REQUESTS:
(a) Reproduce the passage of the oil viscosity thread that begins at the words "The other issue" and ends after the words "(May 1, 2009)".
(b) In the entries, recast the lines from the one containing "Click the Buy" through the one containing "Action: [x=1086, y=124]", both included, as a numbered list, omitting any blank lines.

SELECTED EXCERPT:
==============================

# Is it time to move from 5W30 to 10W30 oil?



## The_Dark_Knight (Nov 1, 2009)

I have been using 5W30 in my 2002 Jetta GLS Wagon with the 2.0L engine ever since it was purchased a few years ago. I know 5W30 is recommended and is good for the mileage but there are too issues that now have me thinking a move to 10W30 oil may be on the horizon. First, I have 70K miles on the car and it has been burning oil for the past 15-20K. The rate of consumption is not horrible but I am wondering if I can slow that down a bit with 10W30 as I have seen some people suggest. 

The other issue is noisy lifters with this engine. Apparently, that is standard so something you just live with. The noise is faint, doesn't happen all the time and is not bad but I can hear it when I am paying attention. I am wondering if the 10W30 will help just a bit with that as well. 

Thoughts?


----------



## edyvw (May 1, 2009)

I would go with 5W40 for that engine!


----------



## Apexxx (Nov 10, 2011)

The 2.Slo calls for API SJ oil, 5w-30 










It simply is not a complex engine with high specific output, it does not stress the oil. 

Back to the w-rating question. Modern 10w-30s exceed the cold-cranking abilities of 5w-30s of not long ago, there is little distinction. That is too, the plot of visc/temp of 5w and 10w-30 merge at nearly every point below the +100c which the label visc (30) is measured. 

Let me add a graph of a few oils... 










http://www.widman.biz/English/Calculators/Graph.html 










So, as for the notion of a given visc being more ideal upon starting temp, there is only one answer, it doesn't matter above frigid cold temps. 5000cSt, 2500cSt, 1000cSt, it simply doesn't matter if the oil has a 10w-30 or a 5w-30 label, it is what it is, until fully heated, when the two oils are the SAME at 10cSt. 


Just use what you feel like. If you want a smooth quiet engine that is bogged down by unnecessarily thick oil, have at it, by all means. I suggest starting with a 20w-50, or other antiquated visc like other posters call for.

==============================

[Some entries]
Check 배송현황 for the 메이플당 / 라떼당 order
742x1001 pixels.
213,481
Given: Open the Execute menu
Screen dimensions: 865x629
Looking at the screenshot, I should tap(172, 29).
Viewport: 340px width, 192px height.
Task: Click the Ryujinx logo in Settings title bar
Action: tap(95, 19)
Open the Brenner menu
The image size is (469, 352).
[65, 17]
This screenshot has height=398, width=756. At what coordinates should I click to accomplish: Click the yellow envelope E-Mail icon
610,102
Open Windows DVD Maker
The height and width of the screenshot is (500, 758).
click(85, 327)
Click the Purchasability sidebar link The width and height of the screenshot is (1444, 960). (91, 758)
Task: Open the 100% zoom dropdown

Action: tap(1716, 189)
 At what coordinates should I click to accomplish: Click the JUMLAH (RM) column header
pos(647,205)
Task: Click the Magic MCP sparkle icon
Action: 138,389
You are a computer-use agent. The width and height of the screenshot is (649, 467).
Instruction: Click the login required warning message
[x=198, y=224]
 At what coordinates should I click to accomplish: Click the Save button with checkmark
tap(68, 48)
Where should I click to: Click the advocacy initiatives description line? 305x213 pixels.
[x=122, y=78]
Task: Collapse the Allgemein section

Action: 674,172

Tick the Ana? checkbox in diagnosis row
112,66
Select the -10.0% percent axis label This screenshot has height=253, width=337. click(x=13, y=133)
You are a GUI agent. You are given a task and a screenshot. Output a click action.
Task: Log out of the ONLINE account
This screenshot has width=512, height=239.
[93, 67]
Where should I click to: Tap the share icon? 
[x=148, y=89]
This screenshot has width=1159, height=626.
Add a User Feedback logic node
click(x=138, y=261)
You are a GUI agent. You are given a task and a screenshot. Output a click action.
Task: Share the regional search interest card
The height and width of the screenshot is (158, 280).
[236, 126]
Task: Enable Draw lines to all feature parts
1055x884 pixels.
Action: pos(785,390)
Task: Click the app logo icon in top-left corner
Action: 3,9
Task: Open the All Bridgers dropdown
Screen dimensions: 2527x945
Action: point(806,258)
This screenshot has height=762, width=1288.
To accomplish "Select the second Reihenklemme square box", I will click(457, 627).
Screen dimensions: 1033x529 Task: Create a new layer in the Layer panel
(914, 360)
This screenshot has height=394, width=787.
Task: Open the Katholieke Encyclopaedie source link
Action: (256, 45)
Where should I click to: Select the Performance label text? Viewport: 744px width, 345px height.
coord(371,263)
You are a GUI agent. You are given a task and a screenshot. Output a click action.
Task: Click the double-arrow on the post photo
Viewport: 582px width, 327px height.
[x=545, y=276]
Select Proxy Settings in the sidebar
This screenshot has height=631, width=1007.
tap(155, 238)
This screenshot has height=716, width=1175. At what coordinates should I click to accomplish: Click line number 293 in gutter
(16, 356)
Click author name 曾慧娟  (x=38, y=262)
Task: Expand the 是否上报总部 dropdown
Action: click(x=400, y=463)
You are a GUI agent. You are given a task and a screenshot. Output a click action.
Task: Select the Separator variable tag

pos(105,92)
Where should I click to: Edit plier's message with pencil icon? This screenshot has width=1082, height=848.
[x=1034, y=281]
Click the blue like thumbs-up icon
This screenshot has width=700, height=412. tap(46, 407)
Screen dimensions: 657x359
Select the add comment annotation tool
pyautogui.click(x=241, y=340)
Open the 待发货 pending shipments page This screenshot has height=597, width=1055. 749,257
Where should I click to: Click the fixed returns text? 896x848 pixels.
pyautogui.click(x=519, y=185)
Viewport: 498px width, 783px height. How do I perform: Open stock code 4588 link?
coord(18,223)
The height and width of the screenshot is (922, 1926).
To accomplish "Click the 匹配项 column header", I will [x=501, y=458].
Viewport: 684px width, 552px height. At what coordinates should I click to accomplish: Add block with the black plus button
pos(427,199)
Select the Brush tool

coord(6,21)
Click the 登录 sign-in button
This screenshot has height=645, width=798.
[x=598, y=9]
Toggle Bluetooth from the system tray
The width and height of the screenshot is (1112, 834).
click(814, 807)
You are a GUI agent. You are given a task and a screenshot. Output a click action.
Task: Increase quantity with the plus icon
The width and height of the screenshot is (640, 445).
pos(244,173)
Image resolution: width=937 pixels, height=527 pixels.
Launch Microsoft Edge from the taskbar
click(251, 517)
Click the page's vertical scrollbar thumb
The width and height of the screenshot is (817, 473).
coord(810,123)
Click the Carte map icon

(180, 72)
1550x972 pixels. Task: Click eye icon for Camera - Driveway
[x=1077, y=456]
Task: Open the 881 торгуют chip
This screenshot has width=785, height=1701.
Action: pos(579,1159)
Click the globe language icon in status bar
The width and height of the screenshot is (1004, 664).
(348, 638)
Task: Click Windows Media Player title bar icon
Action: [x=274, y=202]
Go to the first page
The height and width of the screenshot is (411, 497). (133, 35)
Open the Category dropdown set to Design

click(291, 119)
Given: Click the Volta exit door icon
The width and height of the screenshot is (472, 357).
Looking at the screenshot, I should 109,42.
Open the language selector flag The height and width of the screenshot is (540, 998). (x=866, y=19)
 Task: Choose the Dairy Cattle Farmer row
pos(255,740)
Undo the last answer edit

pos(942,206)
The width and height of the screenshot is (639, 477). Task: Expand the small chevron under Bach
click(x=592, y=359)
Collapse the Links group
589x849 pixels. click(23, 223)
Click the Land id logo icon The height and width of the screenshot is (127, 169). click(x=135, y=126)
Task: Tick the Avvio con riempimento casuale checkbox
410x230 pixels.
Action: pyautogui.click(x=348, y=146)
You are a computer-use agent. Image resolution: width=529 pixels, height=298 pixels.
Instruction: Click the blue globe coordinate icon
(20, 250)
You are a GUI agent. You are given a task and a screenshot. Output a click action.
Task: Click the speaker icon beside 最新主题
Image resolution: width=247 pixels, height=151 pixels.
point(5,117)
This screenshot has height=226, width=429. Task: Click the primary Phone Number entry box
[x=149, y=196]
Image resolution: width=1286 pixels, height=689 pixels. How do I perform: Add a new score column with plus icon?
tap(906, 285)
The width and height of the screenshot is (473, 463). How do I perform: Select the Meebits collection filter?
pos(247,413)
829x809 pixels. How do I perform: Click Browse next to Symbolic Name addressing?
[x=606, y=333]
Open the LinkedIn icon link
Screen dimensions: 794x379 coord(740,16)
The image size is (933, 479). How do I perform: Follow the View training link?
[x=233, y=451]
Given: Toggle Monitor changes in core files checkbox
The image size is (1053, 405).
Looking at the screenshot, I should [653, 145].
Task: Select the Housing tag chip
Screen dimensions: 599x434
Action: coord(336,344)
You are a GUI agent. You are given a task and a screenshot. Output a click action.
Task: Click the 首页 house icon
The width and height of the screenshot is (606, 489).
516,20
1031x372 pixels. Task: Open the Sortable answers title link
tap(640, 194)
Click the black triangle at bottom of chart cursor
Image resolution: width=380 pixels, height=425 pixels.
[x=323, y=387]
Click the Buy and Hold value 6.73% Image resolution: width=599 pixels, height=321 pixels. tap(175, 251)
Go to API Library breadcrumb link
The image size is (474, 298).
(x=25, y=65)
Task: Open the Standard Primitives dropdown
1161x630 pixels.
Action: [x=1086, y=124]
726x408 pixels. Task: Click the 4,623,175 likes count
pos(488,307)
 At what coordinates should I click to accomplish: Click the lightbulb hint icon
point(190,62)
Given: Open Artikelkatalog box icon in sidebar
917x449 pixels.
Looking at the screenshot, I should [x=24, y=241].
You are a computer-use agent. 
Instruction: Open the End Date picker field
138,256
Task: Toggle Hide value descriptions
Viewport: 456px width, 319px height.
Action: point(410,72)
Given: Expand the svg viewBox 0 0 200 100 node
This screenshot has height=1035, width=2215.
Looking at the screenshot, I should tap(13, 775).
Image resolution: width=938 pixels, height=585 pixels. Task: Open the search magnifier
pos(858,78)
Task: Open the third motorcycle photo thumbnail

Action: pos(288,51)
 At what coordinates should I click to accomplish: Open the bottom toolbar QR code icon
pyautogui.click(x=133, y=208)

==============================

PER-TASK OUTPUTS:
(a)
The other issue is noisy lifters with this engine. Apparently, that is standard so something you just live with. The noise is faint, doesn't happen all the time and is not bad but I can hear it when I am paying attention. I am wondering if the 10W30 will help just a bit with that as well. 

Thoughts?


----------



## edyvw (May 1, 2009)

(b)
1. Click the Buy and Hold value 6.73% Image resolution: width=599 pixels, height=321 pixels. tap(175, 251)
2. Go to API Library breadcrumb link
3. The image size is (474, 298).
4. (x=25, y=65)
5. Task: Open the Standard Primitives dropdown
6. 1161x630 pixels.
7. Action: [x=1086, y=124]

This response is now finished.